• [Instruction]: Show every line of the items below that contains the string "auto".

• [Supplied material]:

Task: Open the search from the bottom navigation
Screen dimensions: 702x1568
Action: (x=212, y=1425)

...

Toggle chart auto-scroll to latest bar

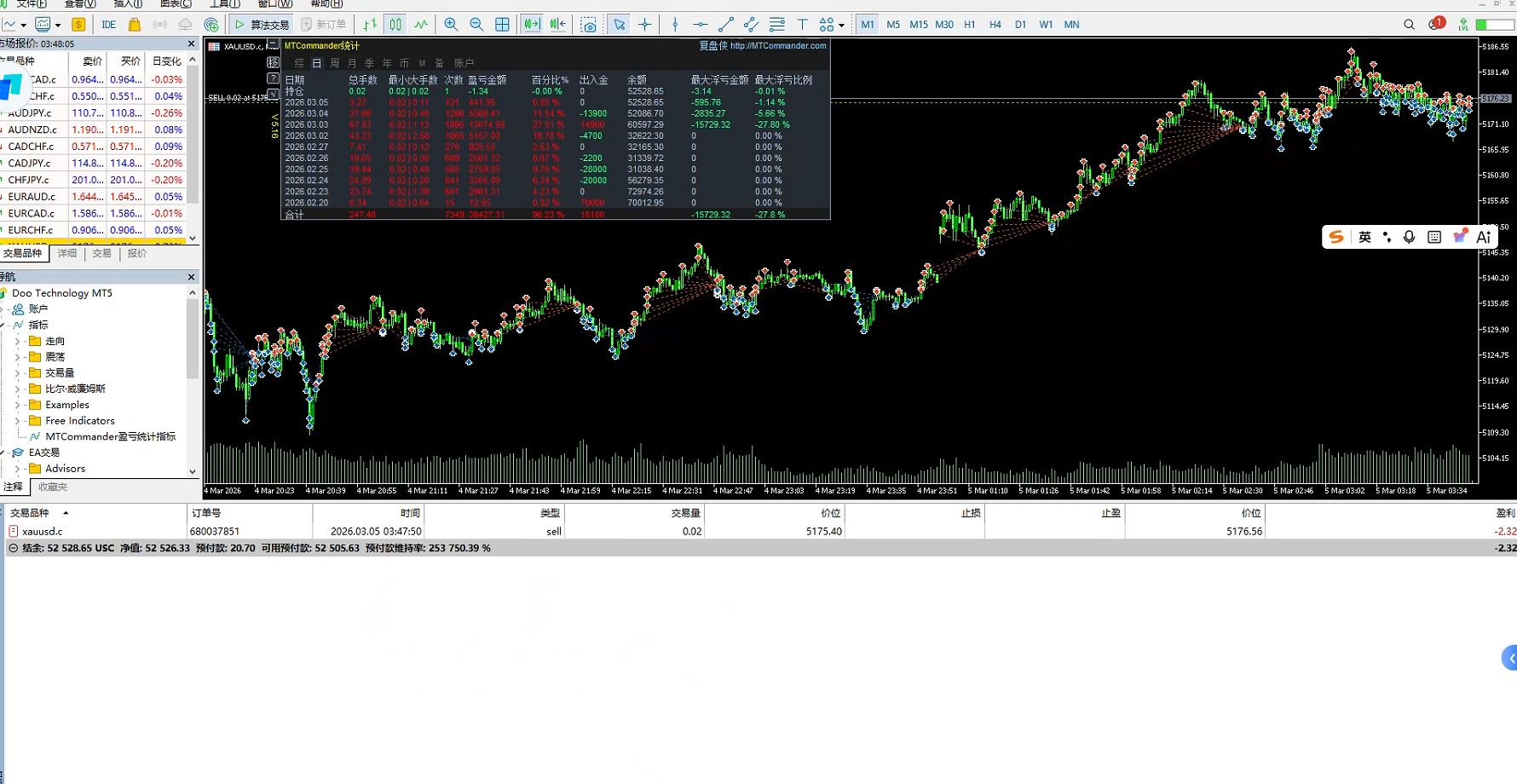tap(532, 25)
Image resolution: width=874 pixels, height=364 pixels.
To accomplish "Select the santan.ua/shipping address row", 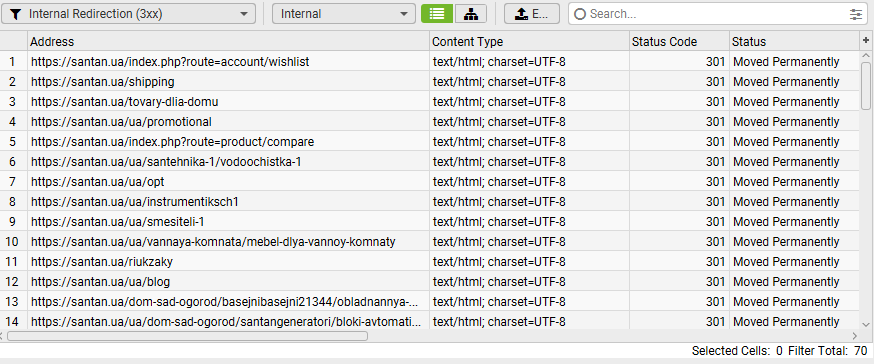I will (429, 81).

• [Written solution]:
Toggle chart auto-scroll to latest bar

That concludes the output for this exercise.